Credit cards and charge cards both typically report both positive and negative information to credit reporting agencies. That means they can provide a valuable credit reference as long as bills are paid on time.

Business credit cards are a little different. Some business credit cards do not report payment history to the owner’s personal credit reports if the account goes into default. In addition, business credit cards may be reported to business credit agencies, which can help build business credit.

Debit cards do not report to credit reporting agencies so they do not help build credit.


Any of these cards may charge an annual fee. Charge cards, in particular, often carry higher annual fees.

Most credit cards offer a grace period, which means no interest will be charged when there is a zero balance. Credit cards will charge Interest if the balance is not paid in full by the end of the grace period (usually around 25 days). Interest is usually calculated on the average daily balance. Charge cards require payment in full, so interest is not typically charged.

Debit cards deduct the amount of purchases out of the associated checking or savings account immediately. No balance can be carried from month to month and therefore interest is not charged.


Credit and charge cards are covered by the Truth in Lending Act in the event of fraudulent use.
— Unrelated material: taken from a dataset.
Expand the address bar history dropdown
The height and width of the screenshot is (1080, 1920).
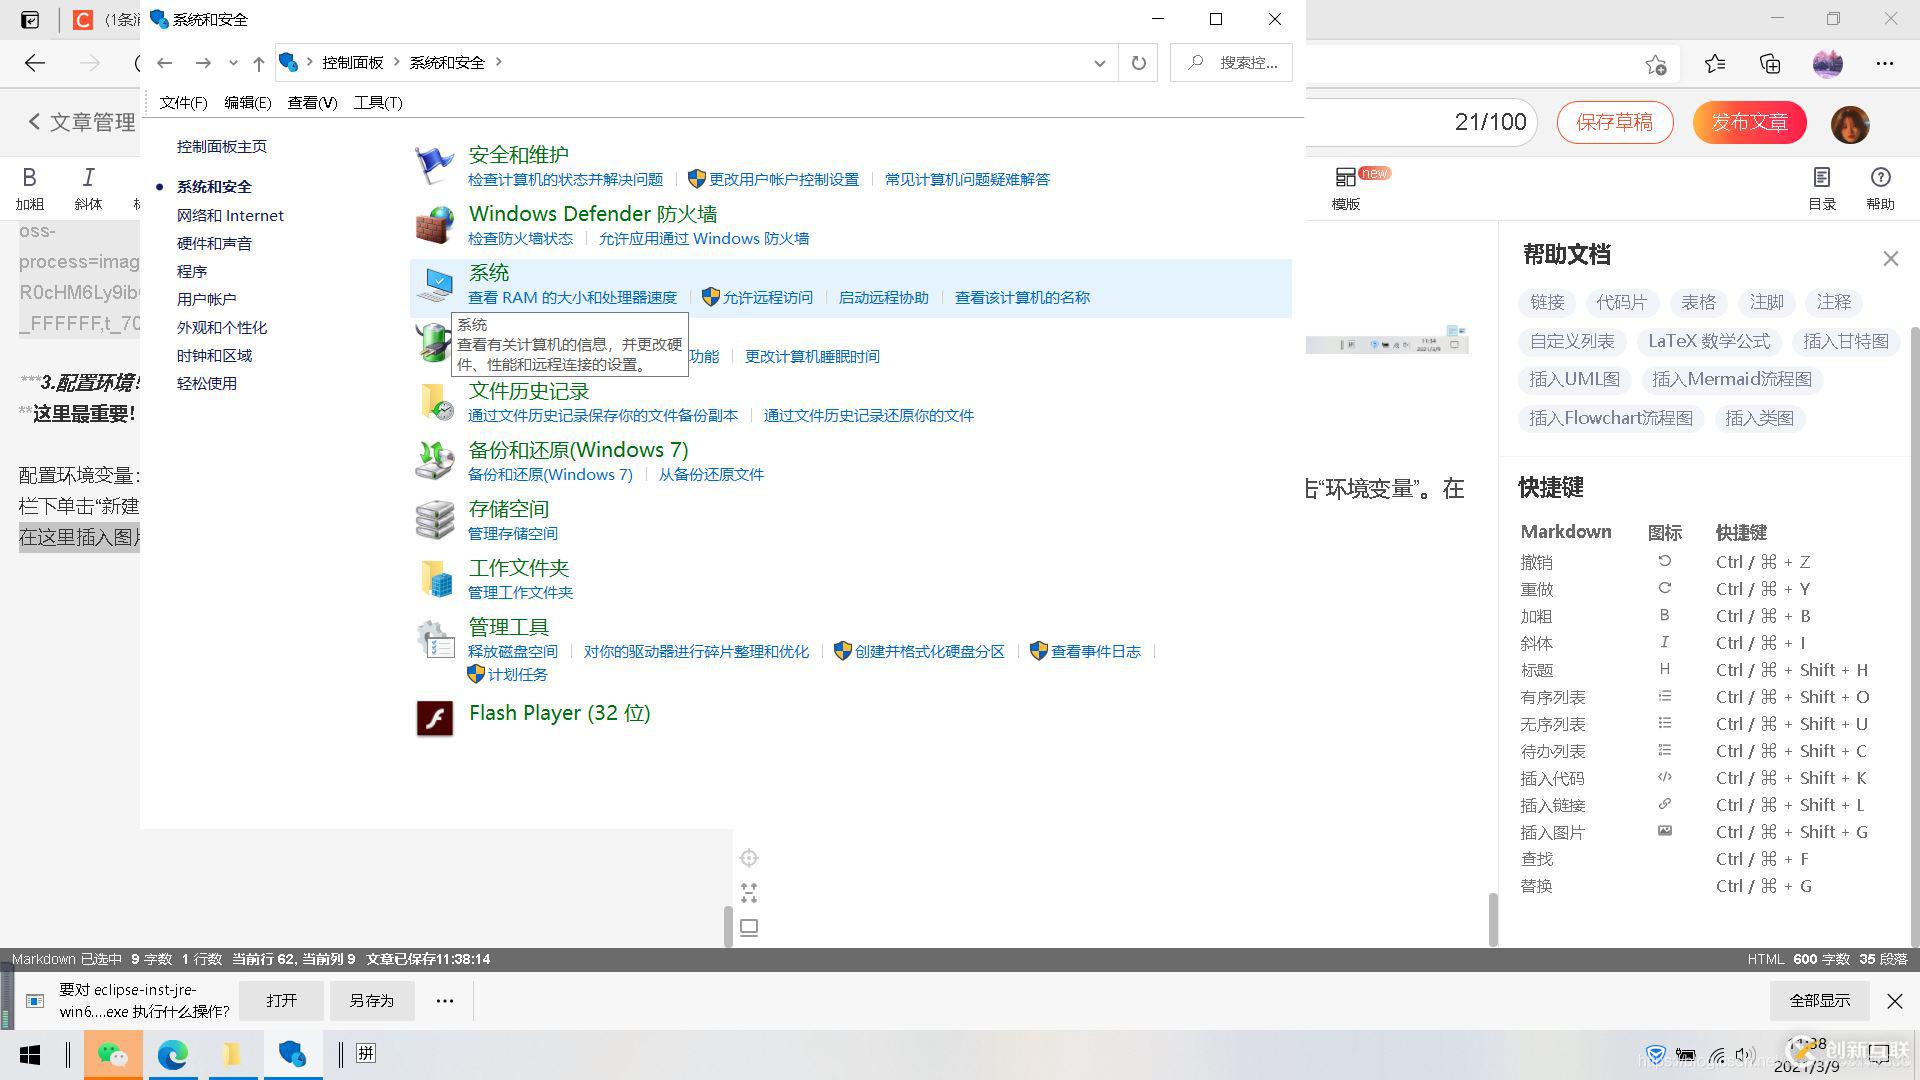[1099, 63]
This means that business owners and consumers are generally only liable for the first $50 in fraudulent charges, and only in cases where a card is presented in the transaction. (If it is determined that the fraudulent purchases were made online, for example, liability is zero.) This protection extends to personal and business credit cards.

Consumer debit cards are covered by the Electronic Funds Transfer Act (EFTA). In the case of fraudulent use, liability starts at $50 but may go up to the entire balance in the linked account, plus any overdraft line of credit. Business debit cards are not covered by federal law in the case of fraudulent use. Most debit cards are covered by voluntary “zero liability” policies that reimburse cardholders for fraudulent purchases but it may take two weeks (or longer) until the bank account is reimbursed.

Consumer credit cards and charge cards are also covered by the Credit Card Accountability Responsibility and Disclosure Act of 2009 (often referred to as the “CARD Act”). This law protects individuals from a variety of practices such as interest rate hikes on existing balances at any time and for any reason, double-cycle billing, and floating due dates. Business credit cards and charge cards are not covered by this law, though many major card issuers have adopted many of these protections voluntarily. Debit cards— consumer or business— are not covered by the CARD Act.


Credit cards often offer a variety of rewards which can include cash back, travel miles and more. (Here’s Nav’s guide to the Best Business Credit Cards for 2018.)

Charge cards often offer premium rewards. American Express offers most charge cards in the U.S. Two popular cards include The Business Gold Rewards Card and The Business Platinum Card which both offer lucrative sign up bonuses and reward points.

Rewards on debit cards are typically only offered when the cardholder signs for a purchase and does not enter a PIN when making a purchase. They are generally not considered as valuable as most credit card rewards.

Which is Best for You?

Ultimately credit and charge cards carry greater protections and rewards debit cards. Entrepreneurs who use business debit cards in particular may want to consider charge cards so they are protected under federal law in the case of fraudulent use. Those who want to avoid an annual fee can choose a no annual fee credit card and simply pay the balance in full each month.

This article was originally written on July 4, 2018 and updated on December 10, 2020.